_EXERCISE TASK_
Print the stretch of the listing from the line containing "You are a computer-use agent. Viewport: 1354px" through the line containing "point(262,69)", with every line unchanged.

_RECORDS FOR THE TASK_
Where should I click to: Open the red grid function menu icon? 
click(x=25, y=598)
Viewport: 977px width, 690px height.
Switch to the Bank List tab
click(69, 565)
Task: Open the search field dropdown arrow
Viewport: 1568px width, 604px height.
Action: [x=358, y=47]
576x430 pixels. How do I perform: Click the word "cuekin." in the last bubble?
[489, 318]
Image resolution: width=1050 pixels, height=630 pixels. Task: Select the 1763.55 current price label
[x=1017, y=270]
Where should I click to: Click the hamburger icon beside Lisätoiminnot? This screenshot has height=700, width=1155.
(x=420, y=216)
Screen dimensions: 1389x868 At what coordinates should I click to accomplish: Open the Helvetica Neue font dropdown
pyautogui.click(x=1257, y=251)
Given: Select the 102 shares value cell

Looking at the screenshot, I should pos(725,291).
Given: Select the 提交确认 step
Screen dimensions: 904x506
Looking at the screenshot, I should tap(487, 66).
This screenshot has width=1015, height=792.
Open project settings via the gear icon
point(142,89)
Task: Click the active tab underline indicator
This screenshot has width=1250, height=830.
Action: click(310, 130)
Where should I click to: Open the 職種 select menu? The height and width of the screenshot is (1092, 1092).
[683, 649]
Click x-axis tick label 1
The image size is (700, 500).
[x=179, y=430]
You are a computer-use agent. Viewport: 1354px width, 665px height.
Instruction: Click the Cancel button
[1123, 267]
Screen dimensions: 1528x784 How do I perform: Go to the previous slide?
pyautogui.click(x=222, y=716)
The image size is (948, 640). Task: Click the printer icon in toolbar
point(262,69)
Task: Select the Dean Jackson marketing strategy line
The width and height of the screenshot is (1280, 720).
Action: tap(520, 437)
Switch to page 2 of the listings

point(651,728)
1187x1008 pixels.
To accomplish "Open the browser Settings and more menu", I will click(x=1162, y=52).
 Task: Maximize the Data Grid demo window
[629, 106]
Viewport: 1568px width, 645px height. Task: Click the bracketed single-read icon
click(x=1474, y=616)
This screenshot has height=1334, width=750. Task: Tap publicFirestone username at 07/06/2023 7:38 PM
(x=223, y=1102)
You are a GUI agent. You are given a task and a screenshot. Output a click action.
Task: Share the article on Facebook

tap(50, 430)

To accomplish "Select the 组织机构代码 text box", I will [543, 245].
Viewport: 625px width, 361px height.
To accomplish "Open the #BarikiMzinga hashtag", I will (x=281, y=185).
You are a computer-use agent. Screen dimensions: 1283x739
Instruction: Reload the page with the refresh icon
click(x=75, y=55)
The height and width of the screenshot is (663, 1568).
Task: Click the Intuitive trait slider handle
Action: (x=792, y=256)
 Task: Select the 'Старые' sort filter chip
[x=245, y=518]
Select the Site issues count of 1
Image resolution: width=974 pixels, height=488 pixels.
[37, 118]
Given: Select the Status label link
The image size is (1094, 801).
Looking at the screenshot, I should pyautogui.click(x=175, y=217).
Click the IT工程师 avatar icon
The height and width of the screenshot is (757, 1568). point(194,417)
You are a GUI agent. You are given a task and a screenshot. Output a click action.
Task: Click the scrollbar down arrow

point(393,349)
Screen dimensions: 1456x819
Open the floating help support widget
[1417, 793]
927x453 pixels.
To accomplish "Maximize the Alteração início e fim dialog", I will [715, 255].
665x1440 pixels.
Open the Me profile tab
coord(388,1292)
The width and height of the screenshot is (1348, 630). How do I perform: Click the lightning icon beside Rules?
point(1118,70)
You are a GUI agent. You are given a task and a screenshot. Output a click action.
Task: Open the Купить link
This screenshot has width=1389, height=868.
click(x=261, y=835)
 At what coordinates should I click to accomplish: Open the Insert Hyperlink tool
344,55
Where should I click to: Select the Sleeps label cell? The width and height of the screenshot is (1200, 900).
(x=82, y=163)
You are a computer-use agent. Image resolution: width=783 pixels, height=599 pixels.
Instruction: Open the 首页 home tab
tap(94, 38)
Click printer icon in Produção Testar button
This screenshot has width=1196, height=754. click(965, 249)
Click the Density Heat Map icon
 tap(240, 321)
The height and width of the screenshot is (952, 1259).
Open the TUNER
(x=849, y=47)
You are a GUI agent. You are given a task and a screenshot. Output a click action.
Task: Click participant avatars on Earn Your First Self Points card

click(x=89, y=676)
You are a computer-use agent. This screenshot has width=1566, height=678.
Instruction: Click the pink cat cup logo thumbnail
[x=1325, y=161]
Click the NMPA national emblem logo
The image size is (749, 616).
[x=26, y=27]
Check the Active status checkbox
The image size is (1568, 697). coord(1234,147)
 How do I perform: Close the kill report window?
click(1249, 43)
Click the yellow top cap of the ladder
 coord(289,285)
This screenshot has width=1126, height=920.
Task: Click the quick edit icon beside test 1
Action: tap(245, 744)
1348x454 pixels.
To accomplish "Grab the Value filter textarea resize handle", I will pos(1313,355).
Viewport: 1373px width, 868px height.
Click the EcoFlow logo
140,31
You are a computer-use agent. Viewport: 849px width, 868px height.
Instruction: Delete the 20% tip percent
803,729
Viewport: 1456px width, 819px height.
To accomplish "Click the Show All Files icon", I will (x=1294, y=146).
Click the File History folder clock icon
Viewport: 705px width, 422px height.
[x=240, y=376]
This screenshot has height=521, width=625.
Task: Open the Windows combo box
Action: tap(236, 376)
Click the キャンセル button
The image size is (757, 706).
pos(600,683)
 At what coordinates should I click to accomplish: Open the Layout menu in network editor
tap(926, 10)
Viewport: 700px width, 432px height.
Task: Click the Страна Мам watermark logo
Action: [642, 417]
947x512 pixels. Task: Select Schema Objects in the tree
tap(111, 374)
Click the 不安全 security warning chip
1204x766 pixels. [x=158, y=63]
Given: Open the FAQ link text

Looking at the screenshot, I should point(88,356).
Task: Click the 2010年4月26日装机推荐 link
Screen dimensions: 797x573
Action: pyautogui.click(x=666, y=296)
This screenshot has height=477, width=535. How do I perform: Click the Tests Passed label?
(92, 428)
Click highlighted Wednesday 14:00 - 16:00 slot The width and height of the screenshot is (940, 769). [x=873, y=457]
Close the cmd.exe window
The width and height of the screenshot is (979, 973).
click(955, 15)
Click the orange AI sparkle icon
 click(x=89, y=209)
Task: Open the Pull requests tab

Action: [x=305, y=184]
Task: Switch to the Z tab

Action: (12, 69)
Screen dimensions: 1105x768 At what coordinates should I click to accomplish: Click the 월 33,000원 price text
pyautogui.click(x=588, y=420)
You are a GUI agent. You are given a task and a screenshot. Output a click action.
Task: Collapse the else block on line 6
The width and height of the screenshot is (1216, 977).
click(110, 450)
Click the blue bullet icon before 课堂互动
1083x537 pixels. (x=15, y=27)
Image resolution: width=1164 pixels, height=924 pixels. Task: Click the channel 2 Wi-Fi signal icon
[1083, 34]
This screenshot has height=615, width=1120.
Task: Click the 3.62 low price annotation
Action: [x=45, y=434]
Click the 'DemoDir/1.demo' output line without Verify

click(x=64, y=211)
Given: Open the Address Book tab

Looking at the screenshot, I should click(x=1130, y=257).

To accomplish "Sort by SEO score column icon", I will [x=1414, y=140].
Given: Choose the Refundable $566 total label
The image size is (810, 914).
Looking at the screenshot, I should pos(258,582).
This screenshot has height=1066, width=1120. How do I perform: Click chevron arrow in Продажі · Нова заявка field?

_WRITTEN ANSWER_
You are a computer-use agent. Viewport: 1354px width, 665px height.
Instruction: Click the Cancel button
[1123, 267]
Screen dimensions: 1528x784 How do I perform: Go to the previous slide?
pyautogui.click(x=222, y=716)
The image size is (948, 640). Task: Click the printer icon in toolbar
point(262,69)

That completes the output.